» **Directions**: Copy the material word for word, starting at the line that contains "coordinates (278, 40)." and ending at the final line of the material.

» **Listed entries**:

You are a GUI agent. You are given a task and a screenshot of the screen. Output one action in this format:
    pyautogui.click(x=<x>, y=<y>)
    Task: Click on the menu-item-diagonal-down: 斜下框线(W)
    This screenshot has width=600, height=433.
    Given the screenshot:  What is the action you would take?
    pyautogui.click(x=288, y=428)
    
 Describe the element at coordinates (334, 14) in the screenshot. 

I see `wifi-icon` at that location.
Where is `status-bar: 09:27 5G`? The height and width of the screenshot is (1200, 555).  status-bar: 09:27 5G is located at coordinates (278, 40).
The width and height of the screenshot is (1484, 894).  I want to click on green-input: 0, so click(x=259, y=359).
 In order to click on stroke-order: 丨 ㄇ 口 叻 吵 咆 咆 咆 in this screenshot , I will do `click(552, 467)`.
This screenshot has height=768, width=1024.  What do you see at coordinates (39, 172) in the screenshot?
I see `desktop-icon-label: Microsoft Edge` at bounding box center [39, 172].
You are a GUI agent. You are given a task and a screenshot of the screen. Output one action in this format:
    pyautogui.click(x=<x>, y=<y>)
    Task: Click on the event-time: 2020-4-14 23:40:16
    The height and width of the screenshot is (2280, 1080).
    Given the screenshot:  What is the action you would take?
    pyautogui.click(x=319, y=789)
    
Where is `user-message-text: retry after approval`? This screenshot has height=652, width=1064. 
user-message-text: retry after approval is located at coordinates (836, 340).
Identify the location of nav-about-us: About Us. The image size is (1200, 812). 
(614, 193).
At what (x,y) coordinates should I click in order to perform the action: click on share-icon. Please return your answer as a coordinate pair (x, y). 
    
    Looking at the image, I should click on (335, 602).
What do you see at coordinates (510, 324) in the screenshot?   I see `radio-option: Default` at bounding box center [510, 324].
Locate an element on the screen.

» **Exercise output**:
Where is `status-bar: 09:27 5G`? The height and width of the screenshot is (1200, 555).  status-bar: 09:27 5G is located at coordinates (278, 40).
The width and height of the screenshot is (1484, 894).  I want to click on green-input: 0, so click(x=259, y=359).
 In order to click on stroke-order: 丨 ㄇ 口 叻 吵 咆 咆 咆 in this screenshot , I will do `click(552, 467)`.
This screenshot has height=768, width=1024.  What do you see at coordinates (39, 172) in the screenshot?
I see `desktop-icon-label: Microsoft Edge` at bounding box center [39, 172].
You are a GUI agent. You are given a task and a screenshot of the screen. Output one action in this format:
    pyautogui.click(x=<x>, y=<y>)
    Task: Click on the event-time: 2020-4-14 23:40:16
    The height and width of the screenshot is (2280, 1080).
    Given the screenshot:  What is the action you would take?
    pyautogui.click(x=319, y=789)
    
Where is `user-message-text: retry after approval`? This screenshot has height=652, width=1064. 
user-message-text: retry after approval is located at coordinates (836, 340).
Identify the location of nav-about-us: About Us. The image size is (1200, 812). 
(614, 193).
At what (x,y) coordinates should I click in order to perform the action: click on share-icon. Please return your answer as a coordinate pair (x, y). 
    
    Looking at the image, I should click on (335, 602).
What do you see at coordinates (510, 324) in the screenshot?   I see `radio-option: Default` at bounding box center [510, 324].
Locate an element on the screen.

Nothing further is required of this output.